La pollution de l’air en Île-de-France poursuit sa baisse. Selon le bilan 2024 publié par Airparif ce mercredi, les niveaux de pollution ont été « globalement divisés par deux en vingt ans », avec une amélioration marquée sur les particules fines et le dioxyde d’azote, deux des polluants les plus nocifs pour la santé humaine.
Les émissions de particules fines ont chuté de 40 % sur la dernière décennie, principalement grâce à la réduction du chauffage au bois et au trafic routier. Le dioxyde d’azote, pour moitié issu des véhicules, a vu ses concentrations baisser de 45 %. Des résultats que les experts attribuent aux politiques publiques : ZFE, baisse de la vitesse en ville, fermeture de certaines voies et développement des transports en commun. À Paris, les kilomètres parcourus en voiture ont été divisés par deux depuis vingt ans.
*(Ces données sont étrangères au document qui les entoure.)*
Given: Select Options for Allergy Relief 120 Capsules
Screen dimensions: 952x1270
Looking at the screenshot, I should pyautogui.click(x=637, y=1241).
Un air encore trop pollué selon les normes de demain
Malgré ces progrès, les objectifs européens fixés pour 2030 ne sont pas encore atteints. En 2024, plus de 2,6 millions de Franciliens ont respiré un air dépassant les futurs seuils réglementaires. Les gains seraient pourtant considérables : selon Airparif, atteindre ces niveaux permettrait d’éviter un quart des décès prématurés liés à la pollution.
Enfin, l’ozone reste un point noir. Ce gaz, formé en été sous l’effet du soleil et de la chaleur, stagne à des niveaux préoccupants pour les 12 millions de Franciliens. Favorisé par le changement climatique, il reste hors de tout seuil limite en France, malgré ses effets néfastes sur la santé respiratoire.